Could you write out the lines below exactly, beginning with the first and finishing with the one that contains "You are a computer-use agent. 1280x2247"?

[Dataset entries]

•••

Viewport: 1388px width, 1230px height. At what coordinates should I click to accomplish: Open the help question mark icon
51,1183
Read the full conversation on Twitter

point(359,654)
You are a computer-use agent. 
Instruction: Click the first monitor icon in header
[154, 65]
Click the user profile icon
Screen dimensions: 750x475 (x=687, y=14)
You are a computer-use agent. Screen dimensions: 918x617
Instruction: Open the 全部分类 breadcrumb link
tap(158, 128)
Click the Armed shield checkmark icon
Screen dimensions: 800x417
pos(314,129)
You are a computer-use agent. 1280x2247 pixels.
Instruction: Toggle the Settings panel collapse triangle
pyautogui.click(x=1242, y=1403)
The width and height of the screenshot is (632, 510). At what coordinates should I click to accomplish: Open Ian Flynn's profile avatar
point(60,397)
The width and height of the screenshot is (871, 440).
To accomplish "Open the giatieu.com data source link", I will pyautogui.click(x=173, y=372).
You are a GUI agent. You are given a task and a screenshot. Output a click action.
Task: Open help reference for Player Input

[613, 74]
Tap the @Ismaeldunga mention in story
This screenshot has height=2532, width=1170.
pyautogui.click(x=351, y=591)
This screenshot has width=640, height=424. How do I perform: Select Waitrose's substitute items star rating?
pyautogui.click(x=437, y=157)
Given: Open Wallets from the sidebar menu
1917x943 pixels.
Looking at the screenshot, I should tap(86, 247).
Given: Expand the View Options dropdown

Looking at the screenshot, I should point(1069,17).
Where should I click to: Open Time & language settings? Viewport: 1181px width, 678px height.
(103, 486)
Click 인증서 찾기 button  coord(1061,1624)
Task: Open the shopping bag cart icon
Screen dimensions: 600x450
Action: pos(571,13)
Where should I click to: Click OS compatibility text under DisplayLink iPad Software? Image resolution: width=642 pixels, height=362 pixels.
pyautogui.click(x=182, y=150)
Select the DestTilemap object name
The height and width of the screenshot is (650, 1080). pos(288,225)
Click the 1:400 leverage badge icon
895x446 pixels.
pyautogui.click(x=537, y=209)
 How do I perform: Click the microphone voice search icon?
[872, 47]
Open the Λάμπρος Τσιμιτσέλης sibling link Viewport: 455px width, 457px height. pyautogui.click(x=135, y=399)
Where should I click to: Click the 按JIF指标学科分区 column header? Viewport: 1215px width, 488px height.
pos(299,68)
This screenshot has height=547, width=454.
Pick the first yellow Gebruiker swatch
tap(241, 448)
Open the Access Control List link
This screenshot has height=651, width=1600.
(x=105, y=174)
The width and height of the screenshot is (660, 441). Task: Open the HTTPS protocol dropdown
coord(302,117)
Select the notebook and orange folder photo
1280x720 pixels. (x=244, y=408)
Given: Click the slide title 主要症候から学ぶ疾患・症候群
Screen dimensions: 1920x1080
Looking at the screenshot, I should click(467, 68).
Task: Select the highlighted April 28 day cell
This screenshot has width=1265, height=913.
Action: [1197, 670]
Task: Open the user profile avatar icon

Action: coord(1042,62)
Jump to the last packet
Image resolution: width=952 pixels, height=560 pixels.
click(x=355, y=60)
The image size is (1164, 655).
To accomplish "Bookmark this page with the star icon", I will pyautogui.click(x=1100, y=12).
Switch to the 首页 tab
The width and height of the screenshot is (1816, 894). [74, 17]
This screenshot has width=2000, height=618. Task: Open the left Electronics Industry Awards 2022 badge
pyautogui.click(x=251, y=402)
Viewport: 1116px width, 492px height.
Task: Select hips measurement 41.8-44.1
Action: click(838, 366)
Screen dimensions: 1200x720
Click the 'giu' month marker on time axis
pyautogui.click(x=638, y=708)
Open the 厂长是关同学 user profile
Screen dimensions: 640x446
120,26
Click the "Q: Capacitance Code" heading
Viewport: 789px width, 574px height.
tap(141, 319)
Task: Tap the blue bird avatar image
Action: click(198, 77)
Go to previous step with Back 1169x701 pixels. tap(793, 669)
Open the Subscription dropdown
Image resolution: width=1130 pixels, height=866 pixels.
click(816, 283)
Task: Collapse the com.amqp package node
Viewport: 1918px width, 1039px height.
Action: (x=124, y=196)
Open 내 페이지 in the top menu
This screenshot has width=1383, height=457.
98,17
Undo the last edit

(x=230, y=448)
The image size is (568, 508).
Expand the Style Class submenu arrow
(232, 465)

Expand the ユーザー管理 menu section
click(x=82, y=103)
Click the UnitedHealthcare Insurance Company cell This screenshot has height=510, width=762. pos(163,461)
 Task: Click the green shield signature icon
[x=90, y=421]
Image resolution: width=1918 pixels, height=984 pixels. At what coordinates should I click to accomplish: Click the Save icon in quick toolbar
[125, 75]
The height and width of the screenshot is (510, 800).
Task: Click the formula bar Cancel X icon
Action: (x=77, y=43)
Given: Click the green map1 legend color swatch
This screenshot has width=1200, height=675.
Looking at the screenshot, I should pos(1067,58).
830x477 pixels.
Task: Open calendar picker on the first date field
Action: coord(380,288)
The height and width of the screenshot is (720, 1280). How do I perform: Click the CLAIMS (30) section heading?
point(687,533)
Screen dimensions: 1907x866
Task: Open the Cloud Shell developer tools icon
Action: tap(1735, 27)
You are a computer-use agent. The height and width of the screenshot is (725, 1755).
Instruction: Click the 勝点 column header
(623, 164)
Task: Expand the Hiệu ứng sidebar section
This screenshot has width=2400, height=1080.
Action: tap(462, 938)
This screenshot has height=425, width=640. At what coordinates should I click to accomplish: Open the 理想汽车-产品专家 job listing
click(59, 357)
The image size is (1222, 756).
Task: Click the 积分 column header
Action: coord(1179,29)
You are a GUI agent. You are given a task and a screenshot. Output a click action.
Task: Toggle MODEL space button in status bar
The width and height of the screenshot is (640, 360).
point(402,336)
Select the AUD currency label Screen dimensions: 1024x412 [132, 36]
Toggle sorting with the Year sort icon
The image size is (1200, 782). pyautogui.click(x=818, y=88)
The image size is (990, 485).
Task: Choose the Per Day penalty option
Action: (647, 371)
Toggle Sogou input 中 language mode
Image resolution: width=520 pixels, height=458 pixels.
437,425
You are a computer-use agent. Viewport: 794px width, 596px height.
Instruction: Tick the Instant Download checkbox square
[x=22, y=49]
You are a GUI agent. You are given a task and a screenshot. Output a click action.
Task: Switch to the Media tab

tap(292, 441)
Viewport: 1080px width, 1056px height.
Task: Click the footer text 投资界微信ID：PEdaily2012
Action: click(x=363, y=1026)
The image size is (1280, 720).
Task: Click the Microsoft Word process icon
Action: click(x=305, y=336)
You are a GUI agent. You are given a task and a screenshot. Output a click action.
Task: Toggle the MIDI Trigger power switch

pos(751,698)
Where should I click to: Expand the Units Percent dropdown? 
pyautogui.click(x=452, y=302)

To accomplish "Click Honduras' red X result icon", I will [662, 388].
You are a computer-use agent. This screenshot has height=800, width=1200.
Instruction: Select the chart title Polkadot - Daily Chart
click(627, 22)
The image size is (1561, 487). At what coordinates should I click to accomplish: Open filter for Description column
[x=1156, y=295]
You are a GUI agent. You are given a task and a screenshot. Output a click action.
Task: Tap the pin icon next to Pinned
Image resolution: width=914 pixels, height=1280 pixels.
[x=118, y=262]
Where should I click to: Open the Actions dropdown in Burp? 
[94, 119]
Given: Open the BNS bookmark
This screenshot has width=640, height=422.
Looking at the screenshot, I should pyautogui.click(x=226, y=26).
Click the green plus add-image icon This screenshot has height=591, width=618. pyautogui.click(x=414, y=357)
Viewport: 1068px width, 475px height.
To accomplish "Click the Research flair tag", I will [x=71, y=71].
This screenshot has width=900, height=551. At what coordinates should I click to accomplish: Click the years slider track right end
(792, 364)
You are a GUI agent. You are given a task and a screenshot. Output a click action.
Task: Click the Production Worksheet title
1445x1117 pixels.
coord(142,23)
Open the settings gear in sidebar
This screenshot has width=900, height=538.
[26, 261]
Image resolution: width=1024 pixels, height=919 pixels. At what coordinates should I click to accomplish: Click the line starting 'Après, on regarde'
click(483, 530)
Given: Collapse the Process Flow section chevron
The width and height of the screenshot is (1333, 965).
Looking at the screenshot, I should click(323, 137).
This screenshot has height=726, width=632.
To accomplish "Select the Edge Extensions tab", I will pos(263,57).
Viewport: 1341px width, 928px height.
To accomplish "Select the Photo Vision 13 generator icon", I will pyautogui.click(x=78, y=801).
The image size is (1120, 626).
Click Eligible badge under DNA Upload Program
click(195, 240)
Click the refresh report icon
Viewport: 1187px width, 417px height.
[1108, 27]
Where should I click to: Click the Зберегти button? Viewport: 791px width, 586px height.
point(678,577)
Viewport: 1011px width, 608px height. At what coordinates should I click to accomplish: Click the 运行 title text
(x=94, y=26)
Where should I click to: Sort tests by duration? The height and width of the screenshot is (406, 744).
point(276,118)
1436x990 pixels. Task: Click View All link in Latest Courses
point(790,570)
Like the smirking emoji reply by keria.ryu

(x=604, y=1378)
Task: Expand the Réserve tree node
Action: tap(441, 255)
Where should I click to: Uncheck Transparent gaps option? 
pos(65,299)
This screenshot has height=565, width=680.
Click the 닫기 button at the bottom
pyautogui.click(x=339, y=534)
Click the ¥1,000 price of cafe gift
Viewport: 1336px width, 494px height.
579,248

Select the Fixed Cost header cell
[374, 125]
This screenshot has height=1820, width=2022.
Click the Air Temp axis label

•••

- Expected answer:
Viewport: 1388px width, 1230px height. At what coordinates should I click to accomplish: Open the help question mark icon
51,1183
Read the full conversation on Twitter

point(359,654)
You are a computer-use agent. 
Instruction: Click the first monitor icon in header
[154, 65]
Click the user profile icon
Screen dimensions: 750x475 (x=687, y=14)
You are a computer-use agent. Screen dimensions: 918x617
Instruction: Open the 全部分类 breadcrumb link
tap(158, 128)
Click the Armed shield checkmark icon
Screen dimensions: 800x417
pos(314,129)
You are a computer-use agent. 1280x2247 pixels.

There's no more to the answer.